Background: The occurrence of multidrug resistance (MDR) is one of the major bottlenecks to TB elimination. This is worsened by the lack of reliable point of care (POC) tests for monitoring MDR TB patients with viable M. tuberculosis (Mtb) bacilli during treatment course. This study aimed at evaluating the performance of M. tuberculosis 85B mRNA from sputum, as a measure for treatment response among MDR TB patients during the initial 12 weeks of treatment using MGIT-culture time to positivity as a reference standard.
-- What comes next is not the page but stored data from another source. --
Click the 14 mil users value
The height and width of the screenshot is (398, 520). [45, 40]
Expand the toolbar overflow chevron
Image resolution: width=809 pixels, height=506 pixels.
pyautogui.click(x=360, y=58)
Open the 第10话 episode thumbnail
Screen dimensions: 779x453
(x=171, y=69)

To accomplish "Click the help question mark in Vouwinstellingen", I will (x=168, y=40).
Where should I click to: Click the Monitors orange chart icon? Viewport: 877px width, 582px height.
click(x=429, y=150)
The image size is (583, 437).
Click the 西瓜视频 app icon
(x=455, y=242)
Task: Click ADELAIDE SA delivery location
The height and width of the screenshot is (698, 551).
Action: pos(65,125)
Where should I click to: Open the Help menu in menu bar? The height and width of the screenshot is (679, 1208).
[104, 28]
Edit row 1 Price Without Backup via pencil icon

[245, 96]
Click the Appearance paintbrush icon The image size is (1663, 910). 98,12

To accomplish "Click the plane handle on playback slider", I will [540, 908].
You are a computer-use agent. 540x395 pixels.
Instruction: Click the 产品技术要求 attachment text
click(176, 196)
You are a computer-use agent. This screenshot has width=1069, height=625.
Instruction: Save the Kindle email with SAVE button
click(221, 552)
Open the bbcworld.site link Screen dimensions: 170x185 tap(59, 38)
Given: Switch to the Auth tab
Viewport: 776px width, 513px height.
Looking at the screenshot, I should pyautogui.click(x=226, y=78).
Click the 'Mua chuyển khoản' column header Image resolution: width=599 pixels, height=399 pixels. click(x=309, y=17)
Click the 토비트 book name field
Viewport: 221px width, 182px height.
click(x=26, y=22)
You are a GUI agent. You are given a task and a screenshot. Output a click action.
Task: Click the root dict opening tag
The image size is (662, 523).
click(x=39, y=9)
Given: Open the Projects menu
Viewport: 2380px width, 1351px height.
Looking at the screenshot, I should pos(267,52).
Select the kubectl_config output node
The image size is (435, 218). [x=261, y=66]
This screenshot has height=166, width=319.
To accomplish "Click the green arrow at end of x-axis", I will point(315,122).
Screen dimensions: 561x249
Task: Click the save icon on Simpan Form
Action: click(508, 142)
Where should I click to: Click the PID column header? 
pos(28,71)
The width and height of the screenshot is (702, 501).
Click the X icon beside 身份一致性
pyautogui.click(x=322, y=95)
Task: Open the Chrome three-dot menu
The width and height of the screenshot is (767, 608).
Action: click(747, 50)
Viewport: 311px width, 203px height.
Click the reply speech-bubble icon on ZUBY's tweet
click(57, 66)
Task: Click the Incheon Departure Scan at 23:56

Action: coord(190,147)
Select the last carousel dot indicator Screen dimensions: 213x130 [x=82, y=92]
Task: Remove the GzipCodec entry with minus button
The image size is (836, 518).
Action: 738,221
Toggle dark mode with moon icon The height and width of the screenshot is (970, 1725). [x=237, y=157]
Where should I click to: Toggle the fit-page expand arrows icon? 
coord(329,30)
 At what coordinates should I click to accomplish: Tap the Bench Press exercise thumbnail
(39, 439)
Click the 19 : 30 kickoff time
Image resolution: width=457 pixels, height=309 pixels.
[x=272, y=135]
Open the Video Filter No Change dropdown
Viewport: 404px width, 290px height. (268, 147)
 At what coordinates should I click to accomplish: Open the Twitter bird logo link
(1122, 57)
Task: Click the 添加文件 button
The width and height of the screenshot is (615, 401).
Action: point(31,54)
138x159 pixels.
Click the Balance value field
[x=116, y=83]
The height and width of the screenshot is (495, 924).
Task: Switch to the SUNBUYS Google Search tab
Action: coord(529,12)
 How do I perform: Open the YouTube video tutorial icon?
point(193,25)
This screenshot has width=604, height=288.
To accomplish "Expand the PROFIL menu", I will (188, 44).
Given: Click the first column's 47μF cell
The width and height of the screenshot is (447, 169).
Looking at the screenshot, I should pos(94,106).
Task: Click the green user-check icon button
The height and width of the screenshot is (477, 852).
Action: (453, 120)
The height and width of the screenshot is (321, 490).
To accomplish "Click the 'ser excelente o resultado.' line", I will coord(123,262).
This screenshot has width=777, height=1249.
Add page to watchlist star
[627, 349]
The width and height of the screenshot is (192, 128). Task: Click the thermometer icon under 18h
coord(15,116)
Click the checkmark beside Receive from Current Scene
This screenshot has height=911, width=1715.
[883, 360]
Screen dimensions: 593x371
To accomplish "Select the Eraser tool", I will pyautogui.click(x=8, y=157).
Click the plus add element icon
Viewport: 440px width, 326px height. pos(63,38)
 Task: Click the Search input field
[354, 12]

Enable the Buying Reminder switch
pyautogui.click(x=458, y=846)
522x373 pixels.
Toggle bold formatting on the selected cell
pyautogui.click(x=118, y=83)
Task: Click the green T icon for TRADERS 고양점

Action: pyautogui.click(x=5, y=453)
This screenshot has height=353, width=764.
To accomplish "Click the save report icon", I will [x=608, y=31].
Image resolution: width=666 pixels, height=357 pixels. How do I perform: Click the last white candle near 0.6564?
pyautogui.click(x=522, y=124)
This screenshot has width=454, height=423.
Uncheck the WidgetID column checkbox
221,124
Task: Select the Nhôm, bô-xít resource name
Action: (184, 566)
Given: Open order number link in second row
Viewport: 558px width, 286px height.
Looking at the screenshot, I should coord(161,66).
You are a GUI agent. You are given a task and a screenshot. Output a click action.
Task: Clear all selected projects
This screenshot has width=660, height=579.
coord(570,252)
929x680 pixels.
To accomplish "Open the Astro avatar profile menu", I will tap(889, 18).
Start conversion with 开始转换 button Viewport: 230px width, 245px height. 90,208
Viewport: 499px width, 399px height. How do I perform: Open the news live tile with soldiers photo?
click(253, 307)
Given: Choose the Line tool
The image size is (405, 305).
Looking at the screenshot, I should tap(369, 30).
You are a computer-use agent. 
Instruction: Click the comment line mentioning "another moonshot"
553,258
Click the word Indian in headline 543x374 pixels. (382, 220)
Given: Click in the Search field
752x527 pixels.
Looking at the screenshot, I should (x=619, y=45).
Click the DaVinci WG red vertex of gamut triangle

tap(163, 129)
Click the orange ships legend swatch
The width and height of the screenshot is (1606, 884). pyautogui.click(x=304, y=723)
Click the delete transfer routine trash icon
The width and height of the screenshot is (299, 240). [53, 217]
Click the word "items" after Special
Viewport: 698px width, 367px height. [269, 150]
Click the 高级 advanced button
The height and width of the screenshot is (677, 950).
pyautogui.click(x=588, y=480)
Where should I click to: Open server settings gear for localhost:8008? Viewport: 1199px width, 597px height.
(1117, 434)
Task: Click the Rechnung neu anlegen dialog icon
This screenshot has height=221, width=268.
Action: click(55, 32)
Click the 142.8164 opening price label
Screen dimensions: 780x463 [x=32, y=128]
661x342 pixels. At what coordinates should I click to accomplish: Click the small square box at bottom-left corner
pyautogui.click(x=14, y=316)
Methods: 60 GTC/TRIzol preserved sputum samples from 20 MDR TB participant collected at week0, week8 and week12 by the mother study (MDRTB-Tx Monitor), were used to run qRT-PCR assays (7500 AB RT-PCR system) targeting Mtb 85B gene . Data from qRT-PCR assay was compared to MGIT-TTP data, as well as patient data provided by the mother study. Data analysis was done in SPSS software (IBM SPSS VERSION 21 and MS Excel 2010) using correlation methods, regression methods, one way ANOVA, ROC analysis, and Wilcoxon signed rank test. Results: Mean qRT-PCR Cts increased with increase in MGIT-TTP (R2=0.998), a significant fair but negative correlation between week0 MGIT-TTP and qRT-PCR Cts (-0.473, p<0.035, spearman’s rho), about 44% conversion rate from week0 to week8 (Z score of -2.000, p=0.046 wilcoxon’s test and correlation of 0.444, p=0.05 spearman’s rho) were observed. ROC analysis determined that a cut-off Ct value of 37.9 was ideal at predicting week8 conversion. No significant relationship was observed between 85B Mtb mRNA with the studied patient factors. However, one way ANOVA mean plots demonstrated good performance of the study biomarker in participants with alcohol history, previous TB diagnosis, no fever, smokers and nonsmokers, female and HIV positive participants, in middle age group, participants with very bacillary loads by XpertMTBRif assay, and in +3, +2 by CFM smear microscopy. Conclusion: M. tuberculosis 85B mRNA is promising prognostic biomarker. However, there is need for more investigations on this biomarker in larger sample size MDR TB studies to come up with a more reliable statistically sound scientific conclusion.